>> BEGIN

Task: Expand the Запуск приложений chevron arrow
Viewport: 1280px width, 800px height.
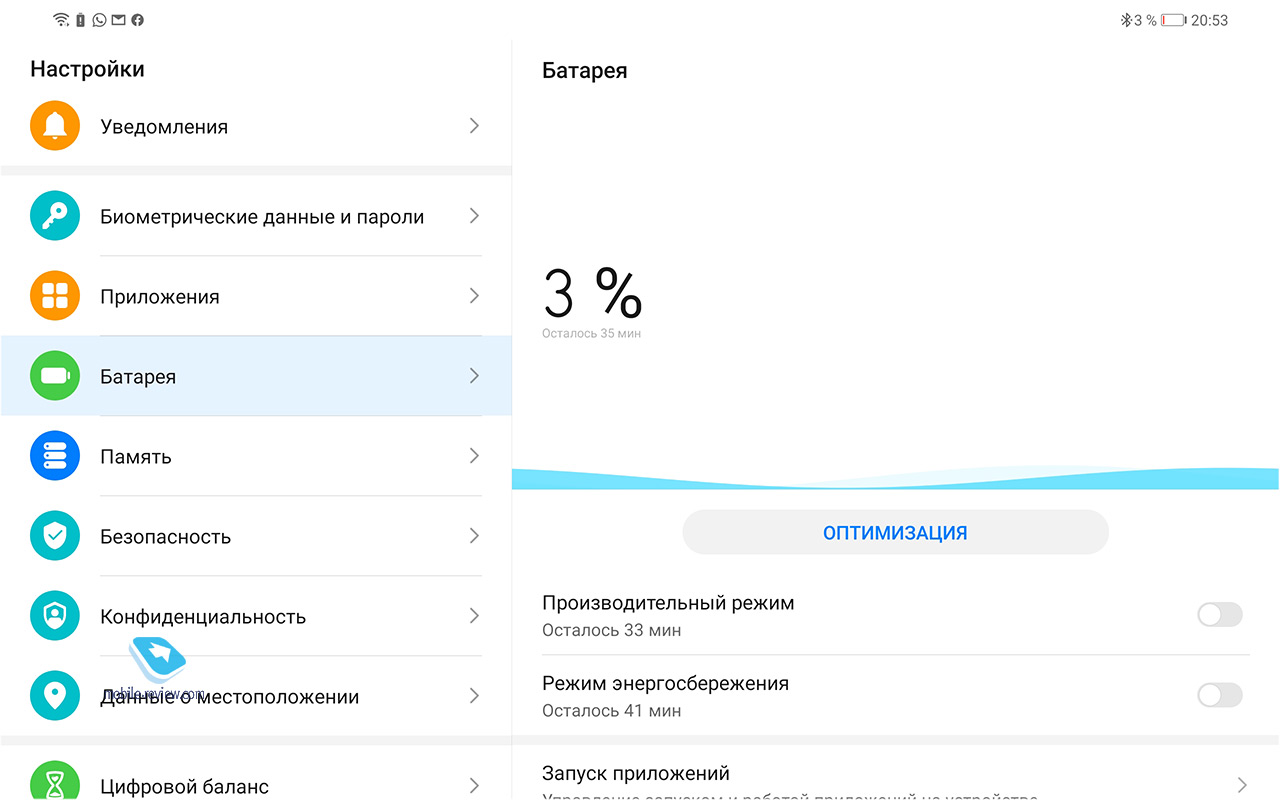Action: 1242,785
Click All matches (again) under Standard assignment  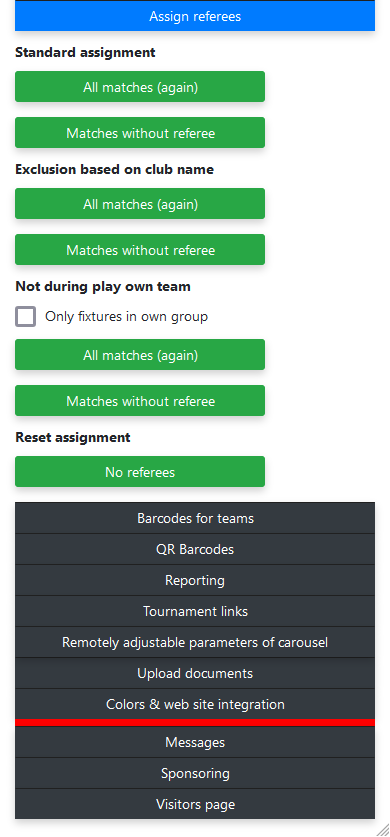pos(140,86)
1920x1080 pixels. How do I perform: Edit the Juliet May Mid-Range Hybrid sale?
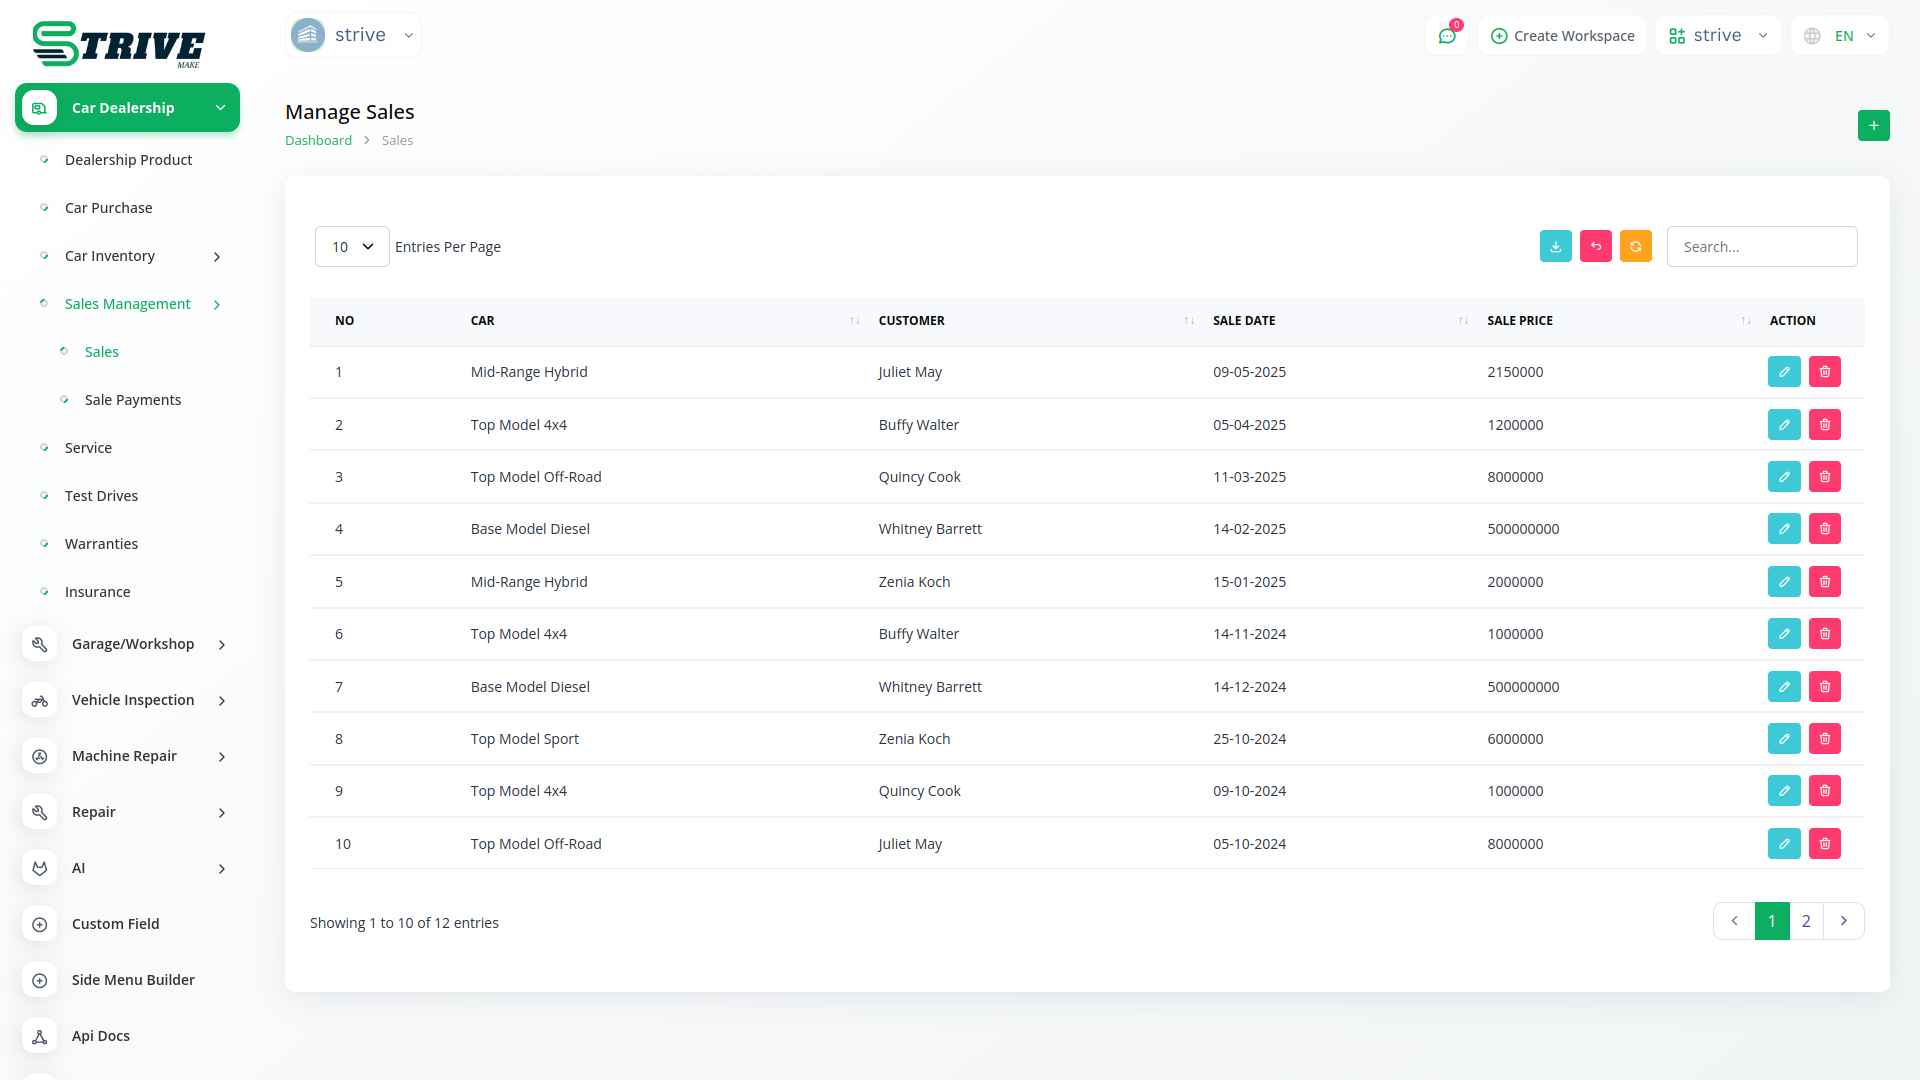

>> END

= The exercise =
List each row above that contains the string "приложений", copying it in full.

= The response =
Task: Expand the Запуск приложений chevron arrow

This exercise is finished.